▶ [Assignment] Go through the records underneath and write each one out again exactly.

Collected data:
------------------------------------------------------------------------

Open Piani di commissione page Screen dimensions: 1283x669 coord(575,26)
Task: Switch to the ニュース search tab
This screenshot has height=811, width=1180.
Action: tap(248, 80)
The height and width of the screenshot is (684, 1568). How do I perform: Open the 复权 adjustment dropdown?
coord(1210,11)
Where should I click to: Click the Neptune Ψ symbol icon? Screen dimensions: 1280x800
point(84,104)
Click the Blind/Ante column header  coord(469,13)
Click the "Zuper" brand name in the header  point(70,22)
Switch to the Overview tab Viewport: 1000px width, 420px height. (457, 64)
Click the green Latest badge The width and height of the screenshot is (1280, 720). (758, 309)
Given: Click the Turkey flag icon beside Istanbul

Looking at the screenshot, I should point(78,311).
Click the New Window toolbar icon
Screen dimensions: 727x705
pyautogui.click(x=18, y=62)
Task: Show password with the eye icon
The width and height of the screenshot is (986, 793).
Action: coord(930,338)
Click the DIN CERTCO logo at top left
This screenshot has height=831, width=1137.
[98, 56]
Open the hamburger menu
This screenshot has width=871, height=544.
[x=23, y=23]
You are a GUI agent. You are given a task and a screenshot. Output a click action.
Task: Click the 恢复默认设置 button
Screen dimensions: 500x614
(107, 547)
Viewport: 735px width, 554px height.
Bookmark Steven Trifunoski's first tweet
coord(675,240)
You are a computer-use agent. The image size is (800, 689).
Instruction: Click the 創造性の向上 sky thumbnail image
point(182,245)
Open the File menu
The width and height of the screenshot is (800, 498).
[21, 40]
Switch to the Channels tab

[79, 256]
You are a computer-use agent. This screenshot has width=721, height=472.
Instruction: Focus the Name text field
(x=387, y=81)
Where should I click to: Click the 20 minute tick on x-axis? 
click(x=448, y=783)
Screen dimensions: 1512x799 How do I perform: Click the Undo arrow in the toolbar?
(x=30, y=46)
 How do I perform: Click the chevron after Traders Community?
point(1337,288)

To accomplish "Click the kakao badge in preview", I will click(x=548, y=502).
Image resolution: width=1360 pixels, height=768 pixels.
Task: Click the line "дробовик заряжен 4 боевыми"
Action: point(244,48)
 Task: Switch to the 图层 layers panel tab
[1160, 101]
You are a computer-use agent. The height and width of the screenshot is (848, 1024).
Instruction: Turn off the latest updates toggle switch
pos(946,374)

------------------------------------------------------------------------

▶ [Response to this task]
Open Piani di commissione page Screen dimensions: 1283x669 coord(575,26)
Task: Switch to the ニュース search tab
This screenshot has height=811, width=1180.
Action: tap(248, 80)
The height and width of the screenshot is (684, 1568). How do I perform: Open the 复权 adjustment dropdown?
coord(1210,11)
Where should I click to: Click the Neptune Ψ symbol icon? Screen dimensions: 1280x800
point(84,104)
Click the Blind/Ante column header  coord(469,13)
Click the "Zuper" brand name in the header  point(70,22)
Switch to the Overview tab Viewport: 1000px width, 420px height. (457, 64)
Click the green Latest badge The width and height of the screenshot is (1280, 720). (758, 309)
Given: Click the Turkey flag icon beside Istanbul

Looking at the screenshot, I should point(78,311).
Click the New Window toolbar icon
Screen dimensions: 727x705
pyautogui.click(x=18, y=62)
Task: Show password with the eye icon
The width and height of the screenshot is (986, 793).
Action: coord(930,338)
Click the DIN CERTCO logo at top left
This screenshot has height=831, width=1137.
[98, 56]
Open the hamburger menu
This screenshot has width=871, height=544.
[x=23, y=23]
You are a GUI agent. You are given a task and a screenshot. Output a click action.
Task: Click the 恢复默认设置 button
Screen dimensions: 500x614
(107, 547)
Viewport: 735px width, 554px height.
Bookmark Steven Trifunoski's first tweet
coord(675,240)
You are a computer-use agent. The image size is (800, 689).
Instruction: Click the 創造性の向上 sky thumbnail image
point(182,245)
Open the File menu
The width and height of the screenshot is (800, 498).
[21, 40]
Switch to the Channels tab

[79, 256]
You are a computer-use agent. This screenshot has width=721, height=472.
Instruction: Focus the Name text field
(x=387, y=81)
Where should I click to: Click the 20 minute tick on x-axis? 
click(x=448, y=783)
Screen dimensions: 1512x799 How do I perform: Click the Undo arrow in the toolbar?
(x=30, y=46)
 How do I perform: Click the chevron after Traders Community?
point(1337,288)

To accomplish "Click the kakao badge in preview", I will click(x=548, y=502).
Image resolution: width=1360 pixels, height=768 pixels.
Task: Click the line "дробовик заряжен 4 боевыми"
Action: point(244,48)
 Task: Switch to the 图层 layers panel tab
[1160, 101]
You are a computer-use agent. The height and width of the screenshot is (848, 1024).
Instruction: Turn off the latest updates toggle switch
pos(946,374)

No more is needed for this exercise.